The National Labor Relations Act, or NLRA, is the federal law that protects most private-sector employees' rights to organize, bargain collectively, and engage in protected concerted activity. Congress enacted the NLRA in 1935, and the National Labor Relations Board administers and enforces it.

The law is central to U.S. labor relations because it sets rules for union organizing, collective bargaining, unfair labor practices, and employee rights to act together over workplace conditions.

Key Takeaways

  • The NLRA protects most private-sector employees' organizing and collective-bargaining rights.
  • The National Labor Relations Board enforces the law.
  • The act covers many nonunion workplaces because protected concerted activity can occur without a union.
  • Employers and unions can both commit unfair labor practices.
  • The law affects labor costs, workplace governance, strikes, bargaining risk, and business operations.

What the NLRA Protects

The NLRA protects employees who seek to form, join, or assist labor organizations, bargain collectively through representatives, or act together for mutual aid or protection. That last phrase is important. Employees may be protected when they discuss wages, coordinate around safety concerns, or act together over working conditions even if no union exists.

The law also protects the right to refrain from certain union activity, subject to lawful union-security agreements in some settings.

Unfair Labor Practices

Employers may violate the NLRA by interfering with protected rights, retaliating against employees for organizing, refusing to bargain in good faith, dominating a labor organization, or discriminating based on union activity. Unions may also violate the act through certain coercive conduct, refusal to bargain, or prohibited secondary activity.

These rules matter because labor law is not just about whether a workforce is unionized. It is also about how employers communicate, discipline, investigate, bargain, and respond to collective employee action.

Business and Financial Effects

The NLRA can affect wages, benefits, scheduling, staffing flexibility, dispute risk, strike exposure, legal costs, and transaction due diligence. A company facing organizing activity, an unfair labor practice charge, or a bargaining impasse may experience operational disruption and reputational risk.

For investors and lenders, labor relations can affect margins, continuity, and valuation.

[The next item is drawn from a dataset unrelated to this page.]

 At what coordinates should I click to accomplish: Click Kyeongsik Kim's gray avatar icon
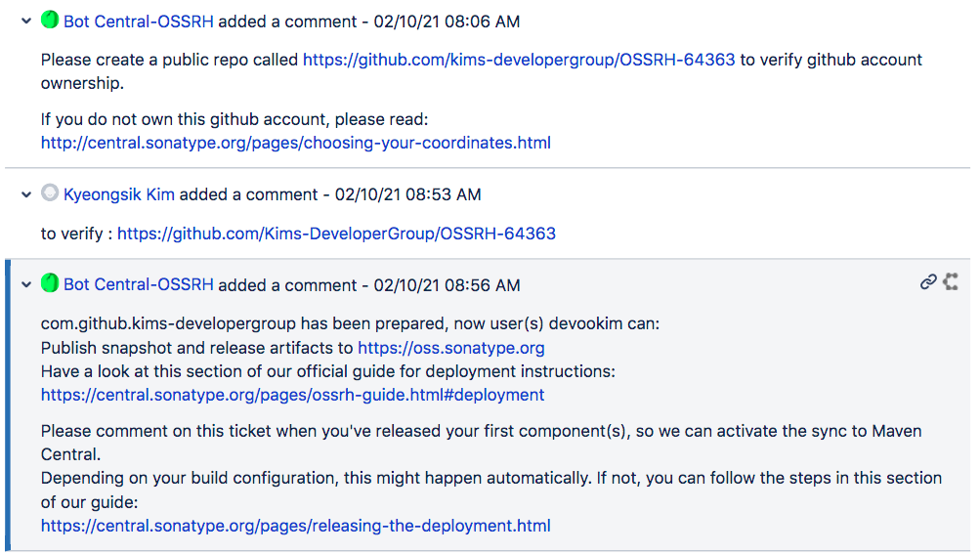(50, 192)
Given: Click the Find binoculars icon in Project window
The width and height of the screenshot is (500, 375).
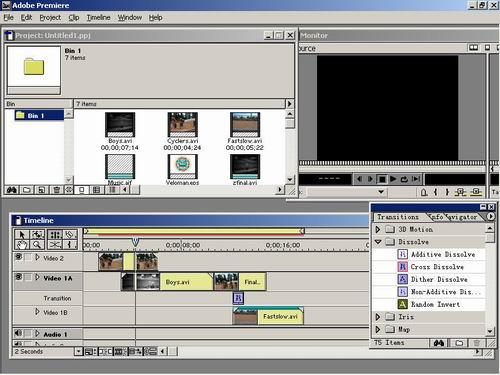Looking at the screenshot, I should 12,190.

For employees, the law affects bargaining power and the ability to act collectively over workplace terms.

Coverage Limits

The NLRA primarily covers private-sector employment. It does not cover every worker or every employer. Government employees, agricultural laborers, independent contractors, supervisors, and some other categories may fall outside the act or be governed by different rules. Jurisdiction can also depend on the employer's business and commerce thresholds.

That makes classification important. Calling someone an independent contractor or supervisor can have labor-law consequences, but labels alone do not always control.

Simple Workplace Example

If employees talk together about wages or safety concerns, that activity may be protected even if no union is involved. An employer response that looks like ordinary discipline can become a labor-law issue if it punishes protected concerted activity.

That is why the NLRA matters beyond union elections. It shapes everyday workplace risk whenever employees act together over terms and conditions of employment.

Training managers on these boundaries can reduce legal exposure before a dispute becomes formal. Good compliance starts before a petition, charge, strike, or bargaining demand appears. It is therefore a boardroom risk, a human-resources risk, and an operating risk. The cost of getting it wrong can include reinstatement, back pay, bargaining orders, and reputational damage.

The Bottom Line

The National Labor Relations Act is the foundation of U.S. private-sector collective labor rights. It matters financially because labor rights and bargaining rules can shape wages, operations, risk, governance, and the balance of power in the workplace.